En vérité, en lisant Saint-Amant on croit assister à la composition de ses œuvres ; il semble qu’on le provoque. Sa verve s’allume, et le voilà qui griffonne ses vers. Ses compagnons l’écoutent, mais sans cesser de biffer et sans respecter sa part. — Holà ! gourmands, attendez moi ! — On ne l’écoute pas ; il se presse un peu plus ; sa pièce s’achève ; il la termine volontiers par un cri de buveur : À boire ! À la fin de sa pièce du Fromage, par exemple, il dit :

Fromage, que tu vaux d’escus !
Je veux que ta seule mémoire
Me provoque à jamais à boire.

Ce dernier cri, il le jette à pleine voix ; le laquais accourt : — Verse, laquais ! Et ces mots qui échappent à sa bouche échappent à son crayon ; le papier les reçoit, l’impression les reproduit, et ils viennent jusqu’à nous comme une preuve et de la soif et de la négligence du bon gros Saint-Amant !

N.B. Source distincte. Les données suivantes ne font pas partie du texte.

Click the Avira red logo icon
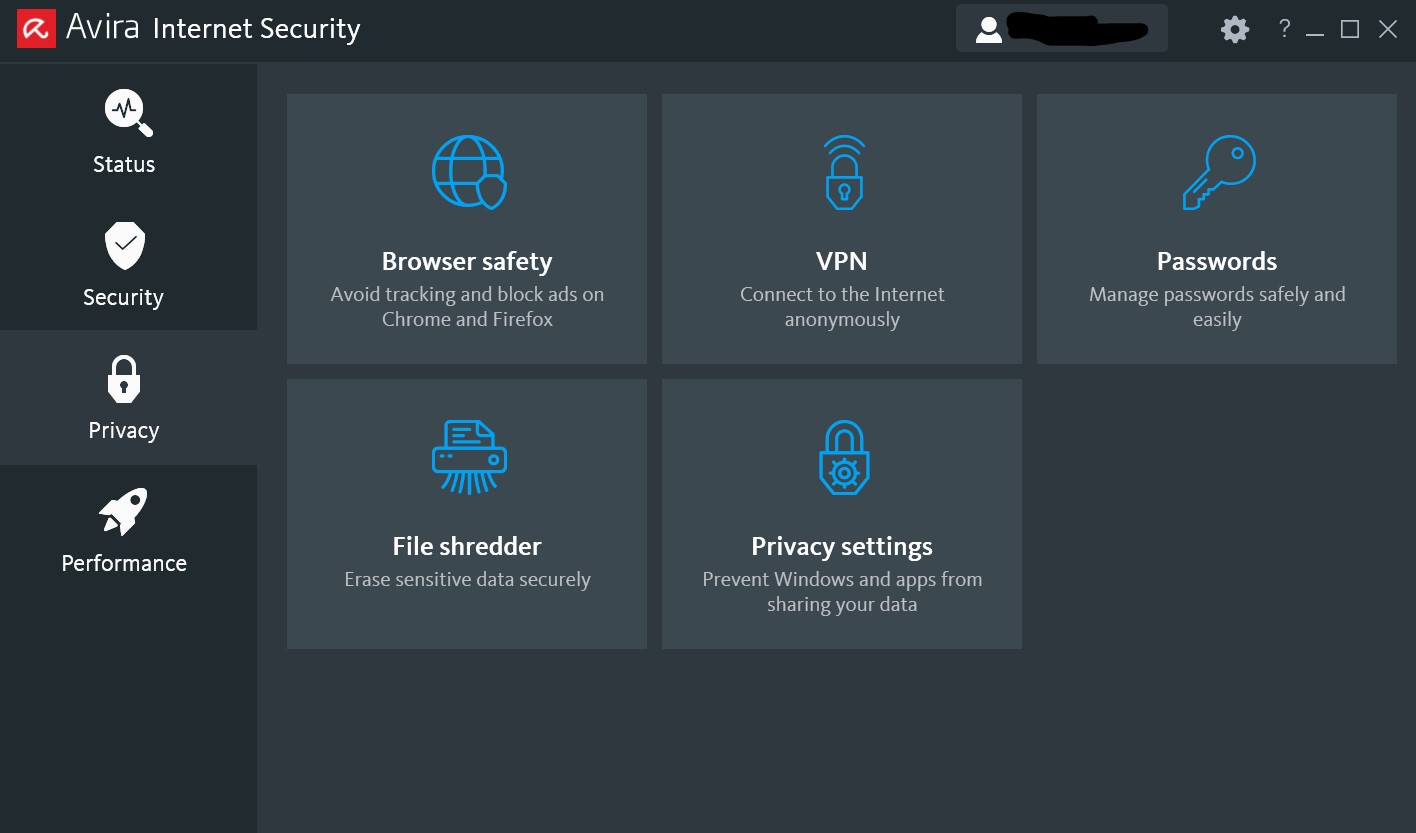Image resolution: width=1416 pixels, height=833 pixels. point(35,29)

Une fois, il boit à la santé du comte d’Harcourt ; à la fin de sa pièce il crie Vivat ! et ce mot, qui glisse de sa langue à sa plume, nous le répétons après lui.

Il n’est pas étonnant que des vers ainsi composés aient de la vie et du mouvement, qu’on y trouve des tours d’une grande énergie et d’une facilité extrême, que les transitions y soient si naturelles et si variées, la rime si nette.